**Goal of the exercise**
Each record must reappear in the answer exactly as it is written.

------

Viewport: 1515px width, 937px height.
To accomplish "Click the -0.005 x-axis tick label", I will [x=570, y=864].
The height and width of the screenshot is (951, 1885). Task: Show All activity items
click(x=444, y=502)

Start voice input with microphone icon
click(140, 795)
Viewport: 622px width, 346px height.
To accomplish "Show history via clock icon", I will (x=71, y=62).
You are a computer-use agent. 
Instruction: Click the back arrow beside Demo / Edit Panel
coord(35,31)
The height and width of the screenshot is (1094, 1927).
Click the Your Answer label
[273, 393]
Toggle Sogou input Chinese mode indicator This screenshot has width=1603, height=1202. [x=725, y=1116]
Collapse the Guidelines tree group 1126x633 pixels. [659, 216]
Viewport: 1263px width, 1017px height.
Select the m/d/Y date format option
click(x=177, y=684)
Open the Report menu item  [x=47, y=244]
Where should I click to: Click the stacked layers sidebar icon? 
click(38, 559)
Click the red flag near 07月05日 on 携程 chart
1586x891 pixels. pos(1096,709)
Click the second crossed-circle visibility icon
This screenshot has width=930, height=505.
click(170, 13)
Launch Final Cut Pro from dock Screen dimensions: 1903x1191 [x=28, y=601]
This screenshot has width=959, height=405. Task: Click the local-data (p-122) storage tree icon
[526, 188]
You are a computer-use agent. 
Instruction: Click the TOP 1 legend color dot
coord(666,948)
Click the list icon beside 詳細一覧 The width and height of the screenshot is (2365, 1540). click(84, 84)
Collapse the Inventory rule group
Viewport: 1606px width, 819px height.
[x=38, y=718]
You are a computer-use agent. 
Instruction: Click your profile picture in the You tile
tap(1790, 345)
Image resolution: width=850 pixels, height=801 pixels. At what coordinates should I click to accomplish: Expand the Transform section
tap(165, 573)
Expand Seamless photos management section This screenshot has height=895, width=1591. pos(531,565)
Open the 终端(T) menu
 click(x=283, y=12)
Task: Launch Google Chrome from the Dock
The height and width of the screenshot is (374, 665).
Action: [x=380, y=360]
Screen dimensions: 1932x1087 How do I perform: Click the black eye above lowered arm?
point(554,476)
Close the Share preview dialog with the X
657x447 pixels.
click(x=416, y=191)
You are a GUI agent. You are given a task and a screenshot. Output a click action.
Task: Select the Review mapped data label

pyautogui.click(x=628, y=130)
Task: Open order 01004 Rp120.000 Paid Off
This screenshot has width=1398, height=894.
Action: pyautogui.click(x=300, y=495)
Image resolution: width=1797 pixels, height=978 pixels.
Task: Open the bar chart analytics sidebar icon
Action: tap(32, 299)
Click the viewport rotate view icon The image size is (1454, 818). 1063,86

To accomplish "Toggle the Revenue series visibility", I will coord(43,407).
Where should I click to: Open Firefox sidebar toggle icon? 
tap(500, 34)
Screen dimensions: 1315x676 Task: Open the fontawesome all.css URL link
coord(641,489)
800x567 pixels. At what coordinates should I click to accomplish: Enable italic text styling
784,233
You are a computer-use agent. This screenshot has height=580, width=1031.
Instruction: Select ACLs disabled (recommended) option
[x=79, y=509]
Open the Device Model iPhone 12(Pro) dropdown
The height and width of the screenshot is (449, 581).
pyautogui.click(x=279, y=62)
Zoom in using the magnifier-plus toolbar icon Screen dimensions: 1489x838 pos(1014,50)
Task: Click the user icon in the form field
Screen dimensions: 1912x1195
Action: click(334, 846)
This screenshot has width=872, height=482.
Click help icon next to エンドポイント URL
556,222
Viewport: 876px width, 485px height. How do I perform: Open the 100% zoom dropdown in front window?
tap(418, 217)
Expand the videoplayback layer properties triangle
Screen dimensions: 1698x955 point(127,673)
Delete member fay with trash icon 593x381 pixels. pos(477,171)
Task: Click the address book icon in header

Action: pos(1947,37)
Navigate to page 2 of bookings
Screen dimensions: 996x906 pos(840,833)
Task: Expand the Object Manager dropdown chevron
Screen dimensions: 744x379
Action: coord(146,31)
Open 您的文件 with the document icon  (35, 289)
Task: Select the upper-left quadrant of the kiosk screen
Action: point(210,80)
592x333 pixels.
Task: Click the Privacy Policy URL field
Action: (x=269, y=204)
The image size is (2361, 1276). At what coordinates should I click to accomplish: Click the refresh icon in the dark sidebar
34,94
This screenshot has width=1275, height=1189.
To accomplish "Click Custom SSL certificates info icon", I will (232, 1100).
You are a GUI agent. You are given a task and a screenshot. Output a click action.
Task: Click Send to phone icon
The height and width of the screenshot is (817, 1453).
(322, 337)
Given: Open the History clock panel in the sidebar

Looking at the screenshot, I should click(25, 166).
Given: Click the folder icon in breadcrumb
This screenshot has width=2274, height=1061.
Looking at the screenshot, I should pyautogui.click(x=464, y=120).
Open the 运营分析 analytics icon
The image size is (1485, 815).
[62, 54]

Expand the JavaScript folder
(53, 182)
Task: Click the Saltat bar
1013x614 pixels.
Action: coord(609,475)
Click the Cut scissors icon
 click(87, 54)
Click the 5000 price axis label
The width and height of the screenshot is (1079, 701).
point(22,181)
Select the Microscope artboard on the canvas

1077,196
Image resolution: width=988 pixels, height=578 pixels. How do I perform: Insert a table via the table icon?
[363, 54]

------

**Answer for the task**
Viewport: 1515px width, 937px height.
To accomplish "Click the -0.005 x-axis tick label", I will [x=570, y=864].
The height and width of the screenshot is (951, 1885). Task: Show All activity items
click(x=444, y=502)

Start voice input with microphone icon
click(140, 795)
Viewport: 622px width, 346px height.
To accomplish "Show history via clock icon", I will (x=71, y=62).
You are a computer-use agent. 
Instruction: Click the back arrow beside Demo / Edit Panel
coord(35,31)
The height and width of the screenshot is (1094, 1927).
Click the Your Answer label
[273, 393]
Toggle Sogou input Chinese mode indicator This screenshot has width=1603, height=1202. [x=725, y=1116]
Collapse the Guidelines tree group 1126x633 pixels. [659, 216]
Viewport: 1263px width, 1017px height.
Select the m/d/Y date format option
click(x=177, y=684)
Open the Report menu item  [x=47, y=244]
Where should I click to: Click the stacked layers sidebar icon? 
click(38, 559)
Click the red flag near 07月05日 on 携程 chart
1586x891 pixels. pos(1096,709)
Click the second crossed-circle visibility icon
This screenshot has width=930, height=505.
click(170, 13)
Launch Final Cut Pro from dock Screen dimensions: 1903x1191 [x=28, y=601]
This screenshot has width=959, height=405. Task: Click the local-data (p-122) storage tree icon
[526, 188]
You are a computer-use agent. 
Instruction: Click the TOP 1 legend color dot
coord(666,948)
Click the list icon beside 詳細一覧 The width and height of the screenshot is (2365, 1540). click(84, 84)
Collapse the Inventory rule group
Viewport: 1606px width, 819px height.
[x=38, y=718]
You are a computer-use agent. 
Instruction: Click your profile picture in the You tile
tap(1790, 345)
Image resolution: width=850 pixels, height=801 pixels. At what coordinates should I click to accomplish: Expand the Transform section
tap(165, 573)
Expand Seamless photos management section This screenshot has height=895, width=1591. pos(531,565)
Open the 终端(T) menu
 click(x=283, y=12)
Task: Launch Google Chrome from the Dock
The height and width of the screenshot is (374, 665).
Action: [x=380, y=360]
Screen dimensions: 1932x1087 How do I perform: Click the black eye above lowered arm?
point(554,476)
Close the Share preview dialog with the X
657x447 pixels.
click(x=416, y=191)
You are a GUI agent. You are given a task and a screenshot. Output a click action.
Task: Select the Review mapped data label

pyautogui.click(x=628, y=130)
Task: Open order 01004 Rp120.000 Paid Off
This screenshot has width=1398, height=894.
Action: pyautogui.click(x=300, y=495)
Image resolution: width=1797 pixels, height=978 pixels.
Task: Open the bar chart analytics sidebar icon
Action: tap(32, 299)
Click the viewport rotate view icon The image size is (1454, 818). 1063,86

To accomplish "Toggle the Revenue series visibility", I will coord(43,407).
Where should I click to: Open Firefox sidebar toggle icon? 
tap(500, 34)
Screen dimensions: 1315x676 Task: Open the fontawesome all.css URL link
coord(641,489)
800x567 pixels. At what coordinates should I click to accomplish: Enable italic text styling
784,233
You are a computer-use agent. This screenshot has height=580, width=1031.
Instruction: Select ACLs disabled (recommended) option
[x=79, y=509]
Open the Device Model iPhone 12(Pro) dropdown
The height and width of the screenshot is (449, 581).
pyautogui.click(x=279, y=62)
Zoom in using the magnifier-plus toolbar icon Screen dimensions: 1489x838 pos(1014,50)
Task: Click the user icon in the form field
Screen dimensions: 1912x1195
Action: click(334, 846)
This screenshot has width=872, height=482.
Click help icon next to エンドポイント URL
556,222
Viewport: 876px width, 485px height. How do I perform: Open the 100% zoom dropdown in front window?
tap(418, 217)
Expand the videoplayback layer properties triangle
Screen dimensions: 1698x955 point(127,673)
Delete member fay with trash icon 593x381 pixels. pos(477,171)
Task: Click the address book icon in header

Action: pos(1947,37)
Navigate to page 2 of bookings
Screen dimensions: 996x906 pos(840,833)
Task: Expand the Object Manager dropdown chevron
Screen dimensions: 744x379
Action: coord(146,31)
Open 您的文件 with the document icon  (35, 289)
Task: Select the upper-left quadrant of the kiosk screen
Action: point(210,80)
592x333 pixels.
Task: Click the Privacy Policy URL field
Action: (x=269, y=204)
The image size is (2361, 1276). At what coordinates should I click to accomplish: Click the refresh icon in the dark sidebar
34,94
This screenshot has width=1275, height=1189.
To accomplish "Click Custom SSL certificates info icon", I will (232, 1100).
You are a GUI agent. You are given a task and a screenshot. Output a click action.
Task: Click Send to phone icon
The height and width of the screenshot is (817, 1453).
(322, 337)
Given: Open the History clock panel in the sidebar

Looking at the screenshot, I should click(25, 166).
Given: Click the folder icon in breadcrumb
This screenshot has width=2274, height=1061.
Looking at the screenshot, I should pyautogui.click(x=464, y=120).
Open the 运营分析 analytics icon
The image size is (1485, 815).
[62, 54]

Expand the JavaScript folder
(53, 182)
Task: Click the Saltat bar
1013x614 pixels.
Action: coord(609,475)
Click the Cut scissors icon
 click(87, 54)
Click the 5000 price axis label
The width and height of the screenshot is (1079, 701).
point(22,181)
Select the Microscope artboard on the canvas

1077,196
Image resolution: width=988 pixels, height=578 pixels. How do I perform: Insert a table via the table icon?
[363, 54]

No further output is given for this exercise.